Былое и думы. (Автобиографическое сочинение) - Александр Герцен
Шрифт:
Интервал:
Закладка:
Так ехал этот человек в Маркизские острова.
— Помилуйте, — говорил я ему, — да вас убьют и ограбят прежде, чем вы отчалите от берега. Положите лучше в чемоданчик деньги.
— Он полон.
— Я вам сак достану.
— Ни под каким видом.
Так и уехал. Я первые дни думал, чего доброго его укокошат — а на меня падет подозрение, что подослал его убить.
С тех пор об нем не было ни слуху, ни духу. Деньги его я положил в фонды с твердым намерением не касаться до них без крайней нужды типографии или пропаганды.
В России долгое время никто не знал об этом, потом ходили смутные слухи… чему мы обязаны двум-трем нашим приятелям, давшим слово не говорить об этом. Наконец, узнали, что деньги действительно есть и хранятся у меня. (324)
Весть эта пала каким-то яблоком искушенья, каким-то хроническим возбуждением и ферментом. Оказалось, что деньги эти нужны всем, а я их не давал. Мне не могли простить, что я не потерял всего своего состояния, а тут у меня депо,[1208] данный для пропаганды; а кто же пропаганда, как не они. Сумма вскоре выросла из скромных франков в рубли серебром и дразнила еще больше желавших сгубить ее частно на общее дело. Негодовали на Б<ахметева>, что он мне деньги вверил, а не кому-нибудь другому, самые смелые утверждали, что это с его стороны была ошибка, что он действительно хотел отдать их не мне, а одному петербургскому кругу и что, не зная, как это сделать, отдал в Лондоне мне. Отважность в этих суждениях была тем замечательнее, что о фамилии Б<ахметева> так же никто не знал, как и о его существовании, и что он о своем предположении ни с кем не говорил до своего отъезда, а после его отъезда с ним никто не говорил.

Записи о целевых координатах:
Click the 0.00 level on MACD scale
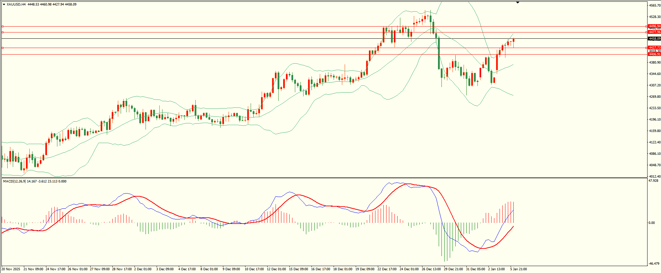The width and height of the screenshot is (661, 273). click(652, 223)
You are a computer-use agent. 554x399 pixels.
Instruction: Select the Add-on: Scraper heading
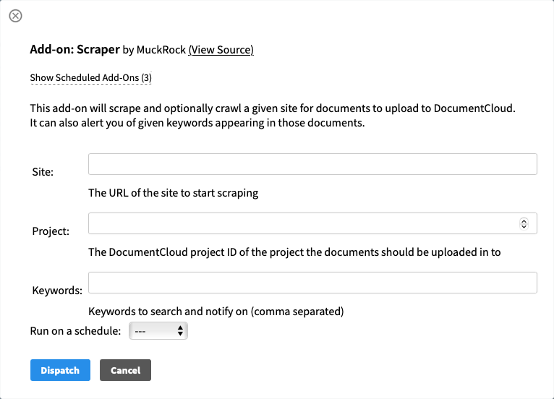click(75, 49)
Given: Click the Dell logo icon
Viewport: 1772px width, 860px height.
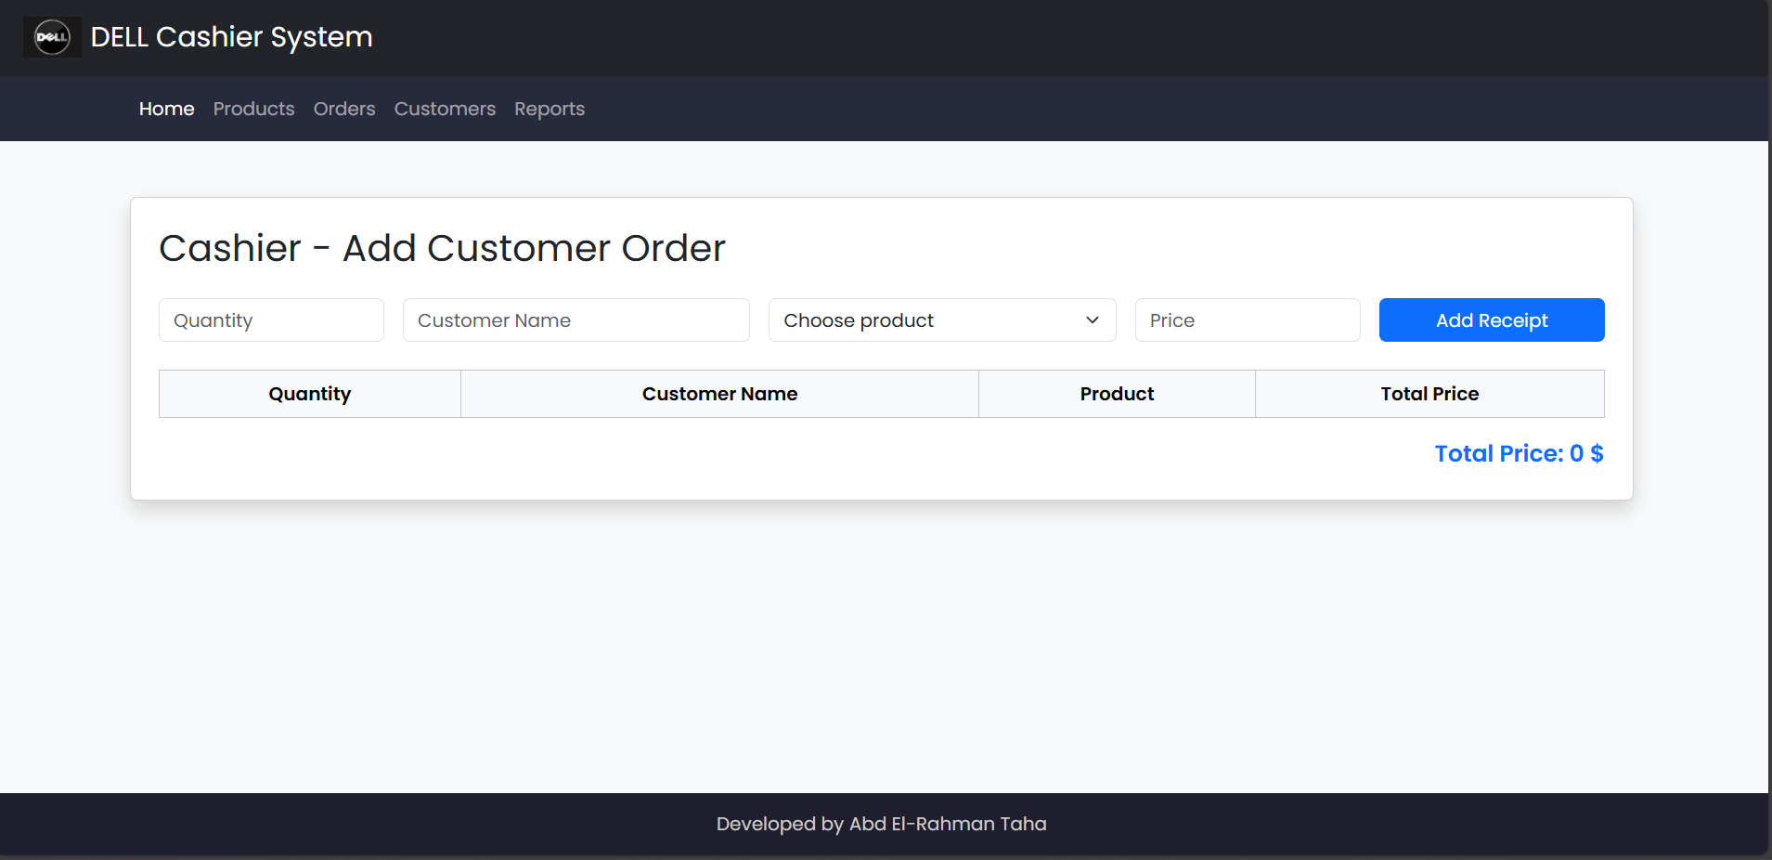Looking at the screenshot, I should click(52, 37).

§ Задание и требования
Переведите на английский язык следующее предложение из отрывка «Былого и дум»: «Деньги его я положил в фонды с твердым намерением не касаться до них без крайней нужды типографии или пропаганды».

§ Результат упражнения
I put his money into funds with the firm intention of not touching it except in case of dire need of the printing press or of propaganda.